Ok so, my mother is an alcoholic. That in itself is traumatic, but more specifically one of the ways this has affected me is my disinterest to have children. I know that when I was a kid I used to play with baby dolls, and I know that in elementary school I thought about what I would name my kids. But there was a time where that changed and I became adamant I would never have kids. Everyone told me “just wait until your twenties” but I knew there was something in me (or the lack thereof) that just didn’t want them. An ex-partner of mine actually called me out on this and asked me if I didn’t want kids because I was scared to be a mother, because my mother chose alcohol over me. At the time, I laughed and continued to hold strong on my opinions. But over the course of four years (yes, sometimes it takes processing these things that long) I started to think critically about these traumas and how they could have affected me. I realized that because my memory as a child is extremely limited, and because the only real memories I have of my mother is her choosing alcohol over me, I started to develop some deep-seated fears. For one, I’m scared I won’t love my children. More than that, I’m scared I won’t love my children enough, more than anything in the world. Secondly, I fear that I won’t be a good mother, that I won’t give them the time or attention they need. And finally, I fear that a life with a strong familial base isn’t possible. I fear that families are always broken, that there will always be divorce, drama, and that blood, is in fact, not thicker than water.
Now, do I want kids? I have no fucking clue. Since I’ve come to these realizations it’s been a confusing time for me.
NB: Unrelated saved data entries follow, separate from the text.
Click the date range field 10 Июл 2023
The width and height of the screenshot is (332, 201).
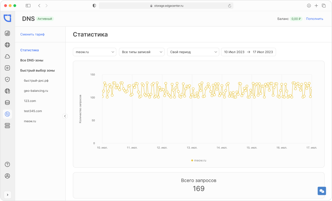[x=234, y=52]
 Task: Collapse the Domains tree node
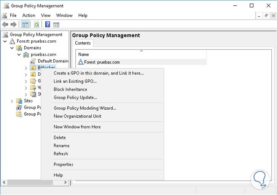tap(12, 48)
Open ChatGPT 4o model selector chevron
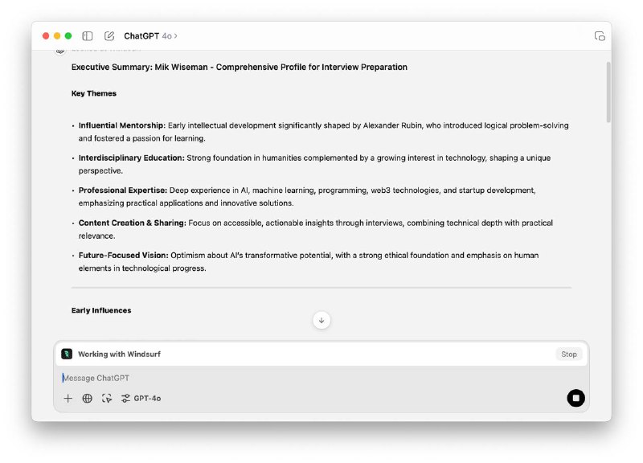 175,36
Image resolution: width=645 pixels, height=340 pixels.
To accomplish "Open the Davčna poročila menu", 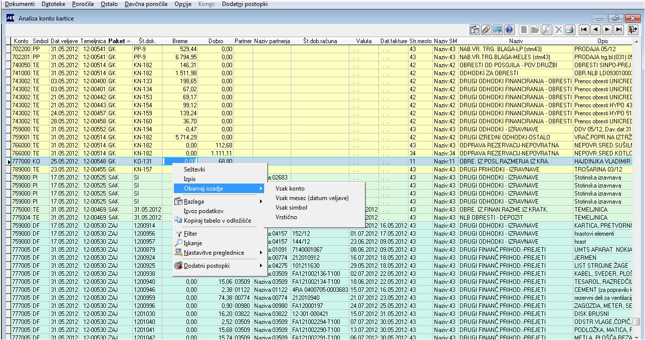I will click(x=146, y=4).
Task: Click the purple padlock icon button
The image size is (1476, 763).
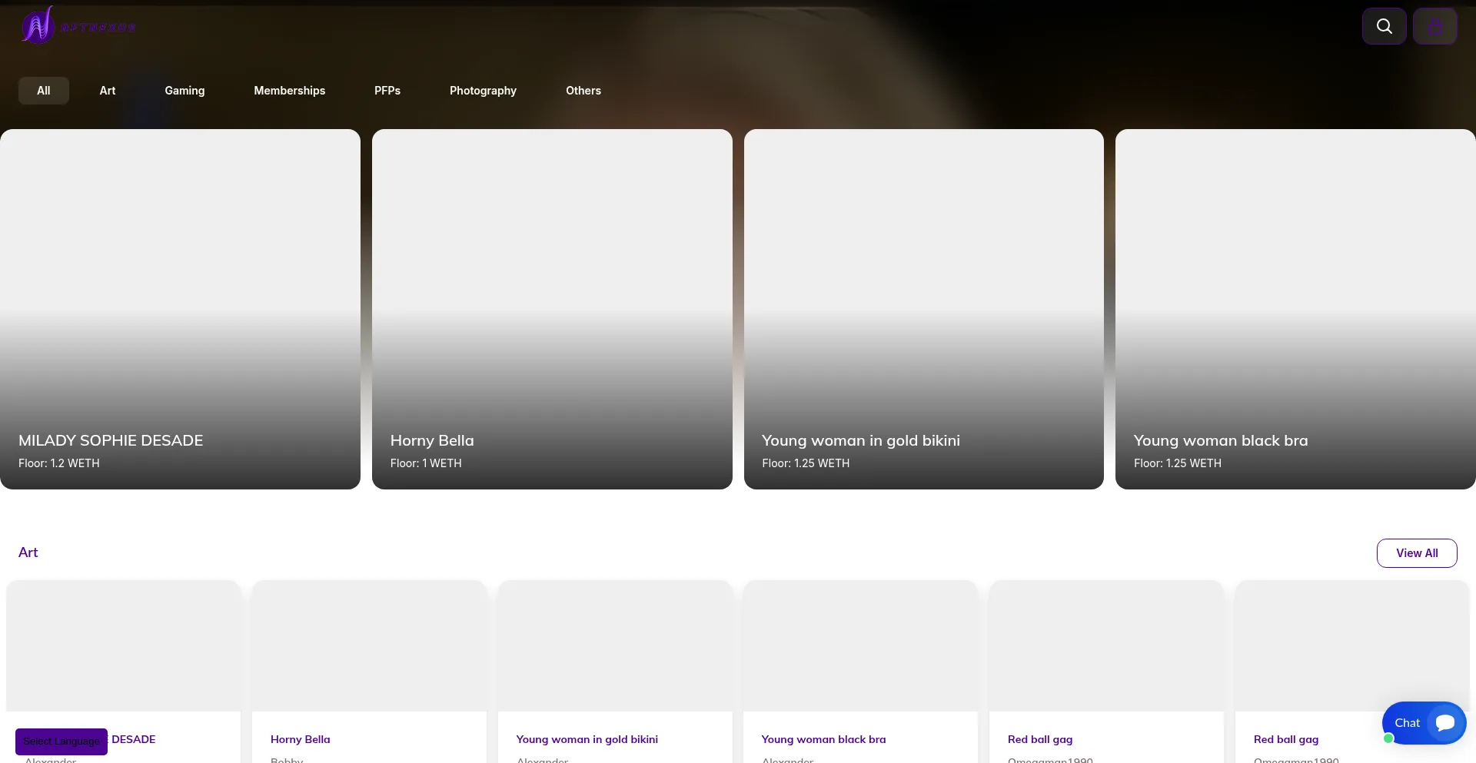Action: pyautogui.click(x=1434, y=26)
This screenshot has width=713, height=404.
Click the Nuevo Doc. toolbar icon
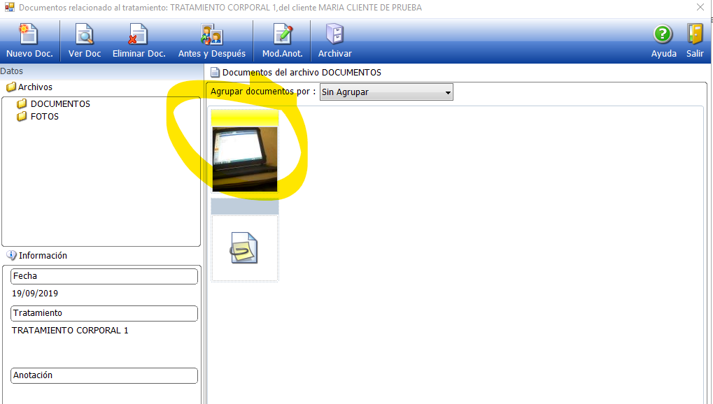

On one hand, I’d like to be stubborn and hold on to these thoughts I’ve been saying for the past 16 years. On the other, conquering these fears is a beast on its own. How do I move past these fears, how do I know what is a real emotion and what is a product of my environment?
Only time will tell. But the important thing is that I’ve recognized this trauma, some results from it, and I can now love myself a bit more because I better understand why I feel a certain way.
A major act of self-love, self-understanding, and self-care is recognizing and working through your traumas. Here are some things to keep in mind when working with your traumas.
Call it a trauma. Trauma can be defined as a psychological, physical, or emotional response to an event or an experience that is deeply distressing or disturbing. This experience wasn’t just another day. It impacted you and it will continue to impact you. Using this term validates your emotions, your reactions, and it sets a precedent for how you will work through it.
Your traumas don’t define you, but they did help create you. You are a product of your environment. Whether your environment was good or bad, you are who you are. But there are ways to change, if you want that to be the case. It’s important to recognize how your traumas have affected you, so you can choose what to do about your traits.
Grow through them, because of them. As I said, you are who you are. But maybe, some of these traits aren’t so good. For me, I was a major stickler about being on time because of my traumas. So much so that it was negatively affecting my friendships. But I recognized this, and I now realize that I can’t (and shouldn’t try to) control other people’s ability to be on time. But I can control mine, and hell, if I want to be 15 minutes early to everything, then so be it. But I won’t get mad at my friends if they’re forever an hour late to everything (sorry guys, you deserved that one).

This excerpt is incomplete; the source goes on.